I don’t know what the Favorite 3 sold for in 1975. I would guess back then it was probably around $2000.00. Otto Frei has the Bergeon 50 listed on their web page. Make sure you are sitting down when you see what they sell for now.
davidMarch 11, 2015 at 8:33 pm #62090
Thank you for re-enforcing my untrained purchasing instinct. Holy crap, You weren’t kindling about the cost of the Bergeon 50 Lathe 40K wow … and your right it looks a lot like what I got, but I have a lot more extras … I do know how much it cost in 1975, I have the original receipt. The total 9,500 Frs. which is 1975 exchange rates comes to around $2,200.00. Funny thing, the Ford Mustang cost 4,000.00 in 1975, the Chevy Malibu was 3,500.00. Now all I need to do is learn how to drive it… lol.March 11, 2015 at 10:00 pm #62091
The headstock in your machine should have ball bearings. This actually makes it a better machine than the Bergeon 50. Before running it, turn it by hand and feel for any crunching or other vibrations that should not be there. If it turns smoothly then you are in good shape and can start running it. The reason for checking this is the lubrication in the ball bearings can dry out over time and should not be run until they are cleaned out and relubricated. I like to use hydraulic oil as a cleaning fluid and bearing grease as a lubricant. If the bearings are shot or unrepairable they can be replaced with ABEC 7 or ABEC 9 bearings. Put the probe of a dial indicator in the spindle and check for any runout. That lathe should have almost no noticeable runout. It should hold concentricity to about 50,000,000ths of an inch or about 1/2 of 1/10,000ths of an inch.

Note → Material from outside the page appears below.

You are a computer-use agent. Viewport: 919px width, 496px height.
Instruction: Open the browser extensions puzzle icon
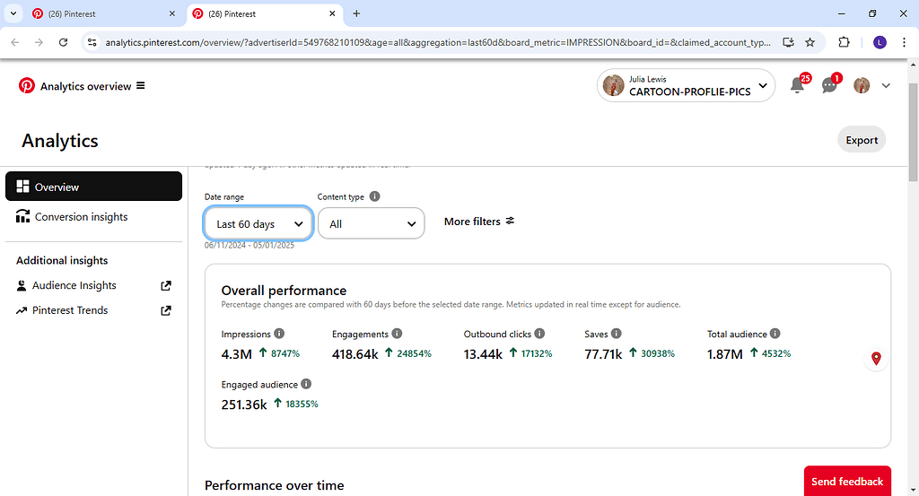click(x=844, y=42)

The physical size of your machine is somewhat larger than a standard watchmaker lathe which almost puts it in the category of an instrument lathe; but it uses 8mm collets. If you have not done so go to Chris Marbot’s post titled PRODUCT REVIEWS and take a look at my LEVIN. That is a full blown instrument lathe which uses larger 3C collets and is powered by a large motor. When I bought it I first checked the spindle with a dial indicator. I could not see the dial move at all which meant that the runout was in millionths of an inch. Your lathe should be close to that. The LEVIN is also quite heavy and it was all I could do to lift it up onto the bench where it now sits.